### Provided text
Medical Faculties, Diego Portales University

| | Chile |
| Architecture |


012-2 The Medical Faculties of the Diego Portales University in Santiago, Chile, completed in 2004 on an already densely built island block, had to follow the orientation of the existing listed buildings. The project also aimed to relate new and older buildings via the intervening outdoor areas, ensuring spatial organisation and rationalisation. Accordingly, the open spaces were modulated to facilitate access and ground level circulation flows. The resultant “visual permeability” – says Mathias Klotz – “brings light to places where light doesn’t go”.
The built surface area requirement was 8.000 sqm, not counting external distribution connections, on only 1.500 sqm. Administration and Dean’s offices, classrooms and laboratories for Dentistry and Medical teaching all had to be incorporated in a rational complex. These three functions were each assigned a building. The historical building giving onto the street and marking the access to the whole complex now houses administrative functions. The Faculty of Dentistry was located in a new building set behind an existing street-front façade, and developed perpendicularly towards the centre of the compound. The new Faculty of Medicine building was located in the central part of the area.

Data extracted from a collection:
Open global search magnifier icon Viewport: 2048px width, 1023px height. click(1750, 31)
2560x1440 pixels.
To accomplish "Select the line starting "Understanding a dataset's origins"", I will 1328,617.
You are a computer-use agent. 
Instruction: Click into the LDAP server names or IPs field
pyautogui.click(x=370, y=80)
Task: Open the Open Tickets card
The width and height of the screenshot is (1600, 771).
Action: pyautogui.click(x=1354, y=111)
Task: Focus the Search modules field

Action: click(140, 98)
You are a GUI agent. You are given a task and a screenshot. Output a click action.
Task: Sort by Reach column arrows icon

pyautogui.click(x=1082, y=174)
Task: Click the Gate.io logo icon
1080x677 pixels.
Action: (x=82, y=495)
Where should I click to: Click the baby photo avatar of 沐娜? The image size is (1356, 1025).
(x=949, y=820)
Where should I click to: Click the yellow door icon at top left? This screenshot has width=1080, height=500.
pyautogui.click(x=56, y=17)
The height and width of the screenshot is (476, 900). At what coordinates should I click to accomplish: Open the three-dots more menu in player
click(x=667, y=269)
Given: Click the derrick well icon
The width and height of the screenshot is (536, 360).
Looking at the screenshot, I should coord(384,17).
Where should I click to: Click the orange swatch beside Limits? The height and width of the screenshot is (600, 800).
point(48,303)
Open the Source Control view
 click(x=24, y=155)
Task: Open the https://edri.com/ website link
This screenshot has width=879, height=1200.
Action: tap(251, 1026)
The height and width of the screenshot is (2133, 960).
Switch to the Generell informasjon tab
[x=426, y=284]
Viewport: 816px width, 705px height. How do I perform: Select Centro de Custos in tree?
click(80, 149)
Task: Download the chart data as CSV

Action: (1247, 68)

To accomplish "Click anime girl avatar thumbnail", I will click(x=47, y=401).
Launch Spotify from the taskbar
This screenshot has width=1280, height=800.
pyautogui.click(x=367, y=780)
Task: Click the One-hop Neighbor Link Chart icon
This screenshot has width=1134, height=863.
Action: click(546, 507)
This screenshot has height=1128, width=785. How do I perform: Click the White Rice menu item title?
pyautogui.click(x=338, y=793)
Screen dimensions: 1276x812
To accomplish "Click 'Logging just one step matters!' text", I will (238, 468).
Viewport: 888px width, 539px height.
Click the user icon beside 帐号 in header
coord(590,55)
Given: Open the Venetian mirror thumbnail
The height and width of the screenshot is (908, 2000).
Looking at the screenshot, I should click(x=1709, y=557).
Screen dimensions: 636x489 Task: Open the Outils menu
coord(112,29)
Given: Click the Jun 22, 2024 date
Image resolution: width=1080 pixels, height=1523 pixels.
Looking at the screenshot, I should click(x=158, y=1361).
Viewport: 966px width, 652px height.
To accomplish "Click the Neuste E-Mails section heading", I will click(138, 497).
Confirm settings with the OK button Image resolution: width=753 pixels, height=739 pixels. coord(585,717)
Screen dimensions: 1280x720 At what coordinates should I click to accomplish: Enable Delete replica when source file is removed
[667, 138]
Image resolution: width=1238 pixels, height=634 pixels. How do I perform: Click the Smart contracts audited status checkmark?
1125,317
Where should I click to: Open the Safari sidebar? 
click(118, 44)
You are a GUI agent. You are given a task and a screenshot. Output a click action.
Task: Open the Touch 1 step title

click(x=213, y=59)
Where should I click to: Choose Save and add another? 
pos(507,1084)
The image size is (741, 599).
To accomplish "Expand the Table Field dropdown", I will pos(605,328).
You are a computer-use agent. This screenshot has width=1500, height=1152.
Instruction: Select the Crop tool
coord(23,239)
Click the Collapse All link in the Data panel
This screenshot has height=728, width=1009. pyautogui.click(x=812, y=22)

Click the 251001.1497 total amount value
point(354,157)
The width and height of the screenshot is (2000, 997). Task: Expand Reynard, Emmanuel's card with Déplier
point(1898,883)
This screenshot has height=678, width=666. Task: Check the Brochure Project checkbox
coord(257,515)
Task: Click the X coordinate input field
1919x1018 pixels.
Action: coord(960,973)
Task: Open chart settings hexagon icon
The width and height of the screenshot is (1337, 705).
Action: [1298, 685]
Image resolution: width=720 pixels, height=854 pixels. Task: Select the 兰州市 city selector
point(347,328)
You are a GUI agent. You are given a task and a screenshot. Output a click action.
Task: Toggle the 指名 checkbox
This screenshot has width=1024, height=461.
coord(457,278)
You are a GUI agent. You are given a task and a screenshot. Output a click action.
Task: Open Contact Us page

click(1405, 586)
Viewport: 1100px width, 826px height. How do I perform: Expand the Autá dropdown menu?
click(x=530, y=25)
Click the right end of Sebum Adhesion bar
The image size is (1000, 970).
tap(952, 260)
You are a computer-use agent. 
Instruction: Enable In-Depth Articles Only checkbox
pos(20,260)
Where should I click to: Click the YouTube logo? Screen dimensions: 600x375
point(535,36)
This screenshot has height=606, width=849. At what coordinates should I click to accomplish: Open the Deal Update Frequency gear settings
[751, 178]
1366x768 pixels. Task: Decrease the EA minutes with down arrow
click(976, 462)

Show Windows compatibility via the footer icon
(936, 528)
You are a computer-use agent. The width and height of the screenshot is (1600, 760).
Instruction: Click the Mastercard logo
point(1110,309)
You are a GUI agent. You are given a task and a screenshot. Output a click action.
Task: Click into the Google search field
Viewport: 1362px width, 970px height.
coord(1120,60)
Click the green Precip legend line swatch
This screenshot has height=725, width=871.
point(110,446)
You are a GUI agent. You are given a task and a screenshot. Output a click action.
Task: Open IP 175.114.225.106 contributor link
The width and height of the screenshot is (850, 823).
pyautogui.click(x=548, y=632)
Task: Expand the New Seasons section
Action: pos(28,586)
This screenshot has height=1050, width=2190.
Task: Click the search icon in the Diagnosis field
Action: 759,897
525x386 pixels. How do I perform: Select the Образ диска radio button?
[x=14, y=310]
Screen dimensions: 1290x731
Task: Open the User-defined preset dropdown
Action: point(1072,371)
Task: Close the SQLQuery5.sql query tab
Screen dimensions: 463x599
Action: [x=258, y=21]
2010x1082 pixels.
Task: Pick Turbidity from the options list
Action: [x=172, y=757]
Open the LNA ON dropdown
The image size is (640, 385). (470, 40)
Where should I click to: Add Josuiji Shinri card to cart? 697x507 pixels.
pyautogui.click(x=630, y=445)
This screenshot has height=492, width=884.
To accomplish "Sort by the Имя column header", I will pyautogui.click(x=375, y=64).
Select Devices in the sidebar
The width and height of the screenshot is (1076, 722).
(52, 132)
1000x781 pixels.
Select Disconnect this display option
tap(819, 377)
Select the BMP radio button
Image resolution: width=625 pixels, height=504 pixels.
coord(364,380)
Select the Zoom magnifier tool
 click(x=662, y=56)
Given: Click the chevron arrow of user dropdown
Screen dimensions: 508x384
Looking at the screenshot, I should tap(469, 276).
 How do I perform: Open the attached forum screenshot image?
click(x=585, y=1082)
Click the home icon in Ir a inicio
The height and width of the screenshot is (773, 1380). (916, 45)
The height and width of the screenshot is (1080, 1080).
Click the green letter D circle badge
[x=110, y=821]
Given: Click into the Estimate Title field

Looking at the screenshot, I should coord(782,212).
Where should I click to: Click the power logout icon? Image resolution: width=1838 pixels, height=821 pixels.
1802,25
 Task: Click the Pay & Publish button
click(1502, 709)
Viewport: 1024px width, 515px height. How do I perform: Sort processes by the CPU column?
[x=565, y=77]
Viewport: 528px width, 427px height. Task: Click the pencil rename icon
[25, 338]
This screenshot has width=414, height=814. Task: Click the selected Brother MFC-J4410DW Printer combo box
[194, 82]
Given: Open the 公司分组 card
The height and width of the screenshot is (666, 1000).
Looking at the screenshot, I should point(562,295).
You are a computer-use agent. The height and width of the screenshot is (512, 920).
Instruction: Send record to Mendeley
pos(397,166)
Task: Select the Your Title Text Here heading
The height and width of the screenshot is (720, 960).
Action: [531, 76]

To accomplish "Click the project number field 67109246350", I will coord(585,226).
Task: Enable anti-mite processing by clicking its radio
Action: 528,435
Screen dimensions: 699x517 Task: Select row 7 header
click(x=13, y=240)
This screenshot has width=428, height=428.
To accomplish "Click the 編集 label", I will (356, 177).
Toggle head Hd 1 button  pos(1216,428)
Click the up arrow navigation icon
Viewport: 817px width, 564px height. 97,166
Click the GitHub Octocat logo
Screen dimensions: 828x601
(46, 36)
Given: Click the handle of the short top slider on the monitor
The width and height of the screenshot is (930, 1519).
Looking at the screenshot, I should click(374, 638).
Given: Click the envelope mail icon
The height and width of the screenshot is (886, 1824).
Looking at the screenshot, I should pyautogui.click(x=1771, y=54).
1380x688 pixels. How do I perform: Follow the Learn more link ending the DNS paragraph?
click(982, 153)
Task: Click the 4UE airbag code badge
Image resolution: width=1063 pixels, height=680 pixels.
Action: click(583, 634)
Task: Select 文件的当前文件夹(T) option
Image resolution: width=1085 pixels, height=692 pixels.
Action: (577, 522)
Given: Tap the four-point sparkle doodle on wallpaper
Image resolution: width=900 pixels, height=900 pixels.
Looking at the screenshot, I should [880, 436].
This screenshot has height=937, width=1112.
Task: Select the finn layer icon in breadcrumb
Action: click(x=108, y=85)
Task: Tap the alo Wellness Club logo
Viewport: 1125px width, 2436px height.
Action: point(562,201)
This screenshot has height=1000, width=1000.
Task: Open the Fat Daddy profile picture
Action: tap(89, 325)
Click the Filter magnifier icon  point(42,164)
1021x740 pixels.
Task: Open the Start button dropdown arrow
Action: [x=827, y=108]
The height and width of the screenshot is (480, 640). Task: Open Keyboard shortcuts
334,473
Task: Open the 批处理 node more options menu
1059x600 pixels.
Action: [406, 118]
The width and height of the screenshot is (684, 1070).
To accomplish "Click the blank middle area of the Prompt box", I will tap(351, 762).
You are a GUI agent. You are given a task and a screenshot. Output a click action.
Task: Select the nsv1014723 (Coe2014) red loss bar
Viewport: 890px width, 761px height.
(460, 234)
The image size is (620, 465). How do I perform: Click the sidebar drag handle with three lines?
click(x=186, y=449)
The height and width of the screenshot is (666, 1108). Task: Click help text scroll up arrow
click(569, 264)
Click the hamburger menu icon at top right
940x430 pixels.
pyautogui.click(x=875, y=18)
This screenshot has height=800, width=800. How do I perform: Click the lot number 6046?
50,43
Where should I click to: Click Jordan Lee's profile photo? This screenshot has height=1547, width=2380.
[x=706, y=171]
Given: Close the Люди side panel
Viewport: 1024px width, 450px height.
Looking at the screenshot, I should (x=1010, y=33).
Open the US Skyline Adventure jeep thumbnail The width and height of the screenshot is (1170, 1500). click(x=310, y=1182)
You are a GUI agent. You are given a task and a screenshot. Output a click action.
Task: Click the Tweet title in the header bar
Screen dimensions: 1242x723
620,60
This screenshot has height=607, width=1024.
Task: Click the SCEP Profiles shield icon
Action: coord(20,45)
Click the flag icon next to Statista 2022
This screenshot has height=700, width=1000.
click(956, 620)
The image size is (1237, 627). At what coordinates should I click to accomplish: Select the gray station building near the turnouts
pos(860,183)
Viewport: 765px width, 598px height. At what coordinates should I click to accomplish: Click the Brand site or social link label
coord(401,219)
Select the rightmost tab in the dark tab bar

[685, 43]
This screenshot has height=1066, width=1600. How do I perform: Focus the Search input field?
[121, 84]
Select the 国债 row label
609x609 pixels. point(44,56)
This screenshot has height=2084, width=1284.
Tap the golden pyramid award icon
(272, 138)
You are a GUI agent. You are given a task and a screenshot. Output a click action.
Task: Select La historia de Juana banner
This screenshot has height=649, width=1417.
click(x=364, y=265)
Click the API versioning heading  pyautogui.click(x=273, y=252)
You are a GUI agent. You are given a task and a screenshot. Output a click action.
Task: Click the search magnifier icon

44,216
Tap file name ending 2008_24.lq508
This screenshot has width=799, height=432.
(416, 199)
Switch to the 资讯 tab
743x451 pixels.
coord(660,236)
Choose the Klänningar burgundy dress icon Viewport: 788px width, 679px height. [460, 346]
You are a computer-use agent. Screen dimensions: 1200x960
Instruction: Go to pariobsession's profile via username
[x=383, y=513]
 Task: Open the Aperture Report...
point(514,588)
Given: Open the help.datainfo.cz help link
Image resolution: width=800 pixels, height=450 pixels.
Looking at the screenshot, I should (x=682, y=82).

### To do
Reproduce the full text on the Medical Faculties of Diego Portales University above, word for word and line for line.

### Reply to the task
Medical Faculties, Diego Portales University

| | Chile |
| Architecture |


012-2 The Medical Faculties of the Diego Portales University in Santiago, Chile, completed in 2004 on an already densely built island block, had to follow the orientation of the existing listed buildings. The project also aimed to relate new and older buildings via the intervening outdoor areas, ensuring spatial organisation and rationalisation. Accordingly, the open spaces were modulated to facilitate access and ground level circulation flows. The resultant “visual permeability” – says Mathias Klotz – “brings light to places where light doesn’t go”.
The built surface area requirement was 8.000 sqm, not counting external distribution connections, on only 1.500 sqm. Administration and Dean’s offices, classrooms and laboratories for Dentistry and Medical teaching all had to be incorporated in a rational complex. These three functions were each assigned a building. The historical building giving onto the street and marking the access to the whole complex now houses administrative functions. The Faculty of Dentistry was located in a new building set behind an existing street-front façade, and developed perpendicularly towards the centre of the compound. The new Faculty of Medicine building was located in the central part of the area.